Mas não totalmente perdido. Além do livro Jazz ao Seu Alcance - que traz todo o conteúdo do guia e muito mais - você encontrará neste blog algumas dicas de CDs publicadas no extinto Guia de Jazz.
Ao final de cada resenha você encontrará vídeos do YouTube com algumas faixas do disco indicado para escutar. Boa leitura e audição. Veja outras dicas de CDs aqui
Greg Osby - Inner Circle (2002)
A chamada nova geração do jazz conseguiu, em um pequeno espaço de tempo, se consolidar entre os consumidores que se preocupam com uma única coisa, a música. Não importa que este ou aquele músico esteja reescrevendo um grande clássico de jazz sem se preocupar com o arranjo original. Não interessa se, muitas vezes, tudo parece estranho e sem nexo no início, mas que no final tudo se encaixará da maneira como você previa e não acreditava que poderia acontecer.
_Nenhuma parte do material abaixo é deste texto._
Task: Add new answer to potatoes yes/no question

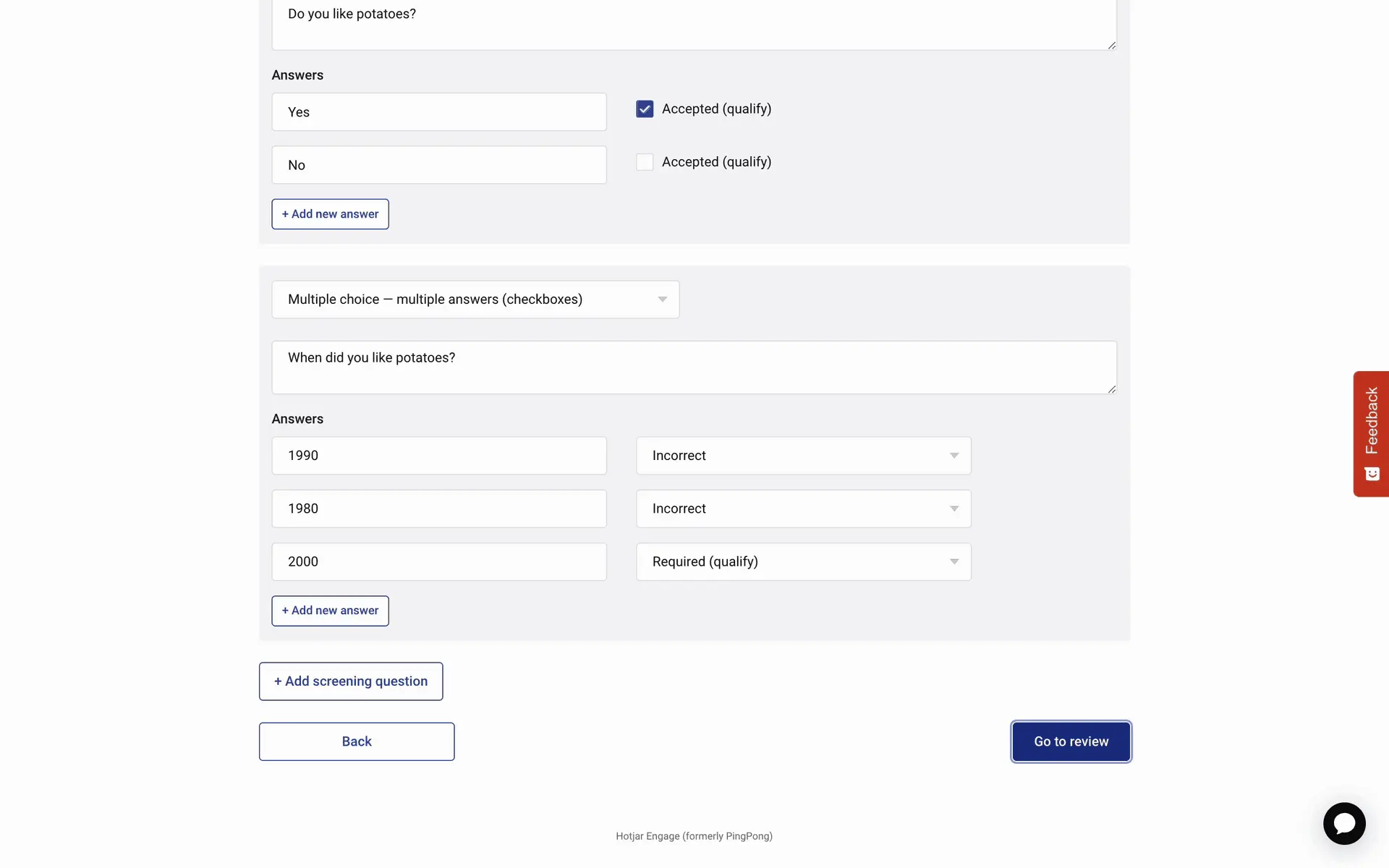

Senão, vejamos. Nos últimos anos, o jazz vem passando por várias modificações e expandindo seu horizonte e seus ouvintes. É esta estrada que músicos como o saxofonista Greg Osby, o pianista Jason Moran e o vibrafonista Stefon Harris têm trilhado.
Os três instrumentistas são o que o antigo dicionário de jazz chamaria de avant-garde. Mas isso não interessa muito, o que vale mesmo é a música. A melhor maneira para entender o que parece ser complexo é ouvi-los em ação e de preferência juntos. Vale lembrar que todos os três têm suas carreiras e discos solos.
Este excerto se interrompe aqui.